J-hooks look like what you might think -- the letter 'J.' Circle hooks also look like a letter 'J,' but the bottom of the hook is a bit wider and the end of the 'J' curves back in toward the stem instead of extending straight up. The point of a circle hook is also curved even farther toward the stem. Studies show that circle hooks usually hook the fish by the jaw, the optimal place to hook a fish. This is what's known as a shallow hook. When the hook goes further into the body and attaches to the gills or internal organs, it's called a deep hook. Deep hooking often results in injury, so even though circle hooks are slightly more difficult to remove, they're recommended for catch and release.

Other tips for a successful fish release:

Decide beforehand that you're going to release and make the catch-and-release process speedy.

Don't remove the fish from the water. Or, if you do, limit its time out of the water to less than four minutes.

Remove the hook by hand or with needle-nose pliers instead of a de-hooking device.

Use barbless hooks or crimp the barbs with pliers to avoid tearing the fish's flesh.

Wet your hands or gloves before handling the fish to avoid removing the outer mucous membrane layer that protects the fish's skin.

Don't use a landing net.

Reintroduce the fish into the water headfirst.

Article source: http://adventure.howstuffworks.com/outdoor-activities/fishing/fish-conservation/responsible-fishing/catch-and-release.htm/printable

What is your opinion - should fishermen always catch and release?  We can agree to disagree - please post your comments below.

4 comments:

Anonymous said...

There are so many good eating species whos' population will never be affected by how many are killed, however I don't believe steelhead to be one of them (my opinion).
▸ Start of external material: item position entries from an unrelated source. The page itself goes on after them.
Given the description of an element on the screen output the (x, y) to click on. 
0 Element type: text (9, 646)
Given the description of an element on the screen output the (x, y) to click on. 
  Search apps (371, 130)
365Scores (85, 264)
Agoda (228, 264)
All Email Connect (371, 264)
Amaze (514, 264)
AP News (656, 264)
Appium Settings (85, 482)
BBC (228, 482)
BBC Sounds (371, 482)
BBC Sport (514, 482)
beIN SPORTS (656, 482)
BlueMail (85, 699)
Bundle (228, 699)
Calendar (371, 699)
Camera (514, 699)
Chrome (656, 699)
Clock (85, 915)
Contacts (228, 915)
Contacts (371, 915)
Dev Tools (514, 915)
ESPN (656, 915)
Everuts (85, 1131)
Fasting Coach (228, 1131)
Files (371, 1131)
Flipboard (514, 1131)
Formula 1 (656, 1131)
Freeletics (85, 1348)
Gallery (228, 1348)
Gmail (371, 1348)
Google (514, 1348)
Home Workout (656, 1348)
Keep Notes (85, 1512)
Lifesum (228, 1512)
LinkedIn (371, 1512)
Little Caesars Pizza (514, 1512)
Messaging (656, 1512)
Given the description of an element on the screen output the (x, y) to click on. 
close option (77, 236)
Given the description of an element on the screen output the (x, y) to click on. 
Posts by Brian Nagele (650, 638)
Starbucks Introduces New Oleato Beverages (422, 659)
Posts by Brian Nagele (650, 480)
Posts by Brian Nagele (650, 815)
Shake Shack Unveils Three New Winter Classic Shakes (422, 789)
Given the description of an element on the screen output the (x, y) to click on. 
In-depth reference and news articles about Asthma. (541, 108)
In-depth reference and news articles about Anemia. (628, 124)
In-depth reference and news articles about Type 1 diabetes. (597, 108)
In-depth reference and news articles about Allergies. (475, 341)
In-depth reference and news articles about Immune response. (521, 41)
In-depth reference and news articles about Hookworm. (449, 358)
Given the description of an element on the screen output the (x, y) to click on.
Most old timers will tell you the runs these days are nothing like they used to be and after seeing a guide just last week on your local mo with eight pieces of steel on a stringer with 2 clients in the boat makes me sick!! I hope someone can step up and start calling the fish killing guides out as they should have their head examined.

Sherri Russell said...

I agree that fishing guides should have a responsibility to educate others in conservation. Each client should have only been able to keep one fish. I wish I knew which guide service it was and I would ask them why they allowed so many to be kept. Do you know which guide service it was?

Anonymous said...

The guide I was fishing with knew him and said that is the norm. I will not put my guide on the spot regarding this, as he as well as you have to live and work in that area which understandably makes it more difficult to be controversial. I hope your state can develope more stringent regs in the coming years as the fishery in which you have is very special and should be preserved. One of my favorite places anywhere!!!

Sherri Russell said...

I can certainly appreciate that fact. But, we cannot change things without controversy sometimes. I know a lot of the guides withing this area because I have lake front cottage rentals and accomodate many of their out of town guests that fish the Muskegon River. I just fished the Muskegon River yesterday and was amazed at the lack of evidence of Fall Salmon spawning...if people do not stop taking so many fish, they will depleat the population so far that it will take many years past my lifetime for the fish to return back to this area. I appreciate your comments and participation with in blog and encourage you to do so more in the future.